Let’s take Illinois and Florida, both of which managed to hold 2020 primaries. Yesterday in Illinois, Trump received 80 percent of the vote against Haley’s 14 percent and DeSantis with 2.8. In Florida, which Trump now calls his home state, Trump got 81 percent yesterday, while Haley pulled down 14 percent. The state’s governor, DeSantis, got 3.7 percent of the vote.

But that’s not the news that should have their numbers scaring Trump. In 2020, Trump won 96 percent of the Illinois primary vote, and in Florida, he won 94 percent. So, he’s running 16 points behind his 2020 numbers in Illinois and 13 percent behind his 2020 total in Florida. His lagging numbers don’t count in solidly Democratic Illinois, which Biden will carry easily in November.

But folks, Haley and De Santis aren’t even running anymore, and between them they managed to get 17.7 percent of the primary vote in Florida.

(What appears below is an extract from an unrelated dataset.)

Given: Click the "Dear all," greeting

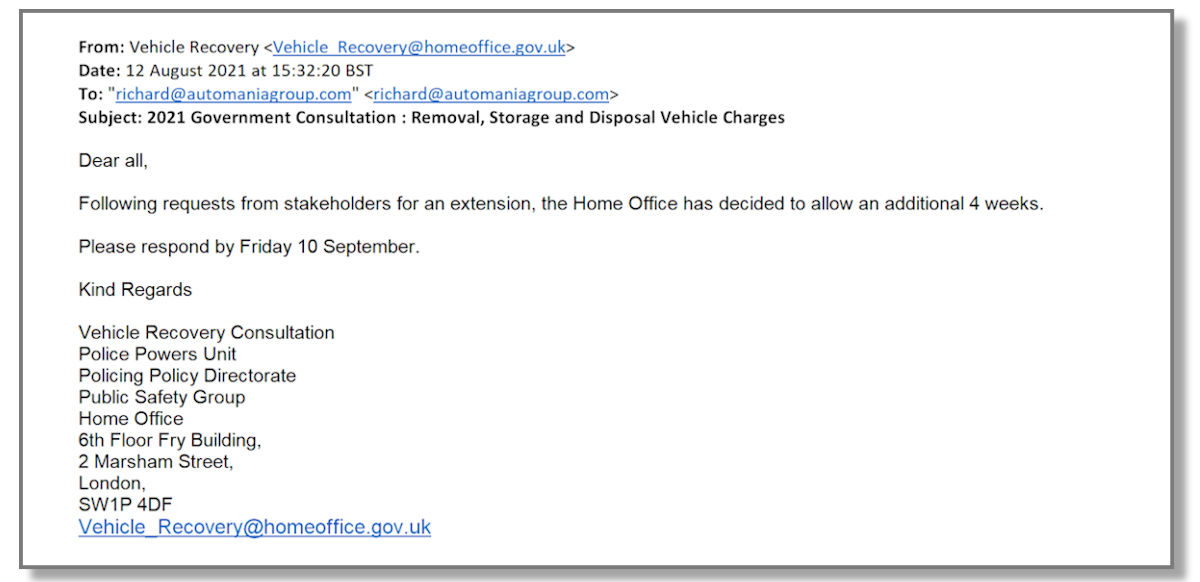Looking at the screenshot, I should (113, 161).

In Kansas, it was worse. Trump won 75.5 percent of the vote. Haley won 16 percent, and get this, 5.2 percent of Kansas Republicans voted for none of the names shown, which was also an option on the Kansas ballot.

In Arizona, a state Biden won in a tight race in 2020, Trump is also in big trouble. Trump won 77.9 percent of the vote, while Haley and DeSantis, neither of whom campaigned in the state or had campaign operations there, combined to get 20 percent of Arizona Republicans to vote against Trump.

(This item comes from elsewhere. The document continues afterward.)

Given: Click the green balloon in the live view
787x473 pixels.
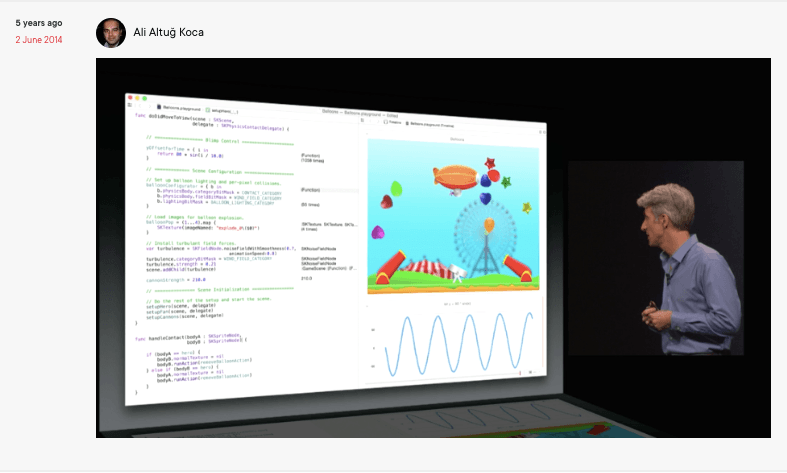Looking at the screenshot, I should coord(395,187).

We are looking at a significant anti-Trump vote, and it’s among Republicans. Arizona is a battleground state this year, as it was in 2020, so every vote is going to count. And Donald Trump can’t even convince 20 percent of Republicans to vote for him in the primary.

In Georgia, another battleground state that went to Biden by a slim margin in 2020, Trump managed 84.5 percent of the vote in the primary last week, while 13.2 percent of Republican voters decided they would vote for someone whose campaign for president isn’t even operating anymore – Nikki Haley.

Trump’s numbers were terrible in the early states of Iowa and New Hampshire while Haley was still running. In both states Trump lost over 40 percent of the vote to Haley, and in South Carolina, he lost about the same percentage to her again.

That the anti-Trump Republican vote is still hanging on even after he’s become the nominee means that a significant percentage of Republicans are sending a message to the man who’s going to be asking them to turn out for him in November. At least some of them have already made up their minds they won’t vote for him in November, which means they probably won’t turn out to vote at all, so they’re lost to him. But it’s the rest of what the pundits are calling “the Haley voters” who have got to worry Trump the most. They are probably prepared to hold their noses and vote for Trump in November, but if something happens between now and then that bothers them, like a loss in a criminal trial in New York or some sort of sweating, babbling breakdown at a rally even the New York Times will be forced to put on its front page, Trump is bound to lose more of those voters.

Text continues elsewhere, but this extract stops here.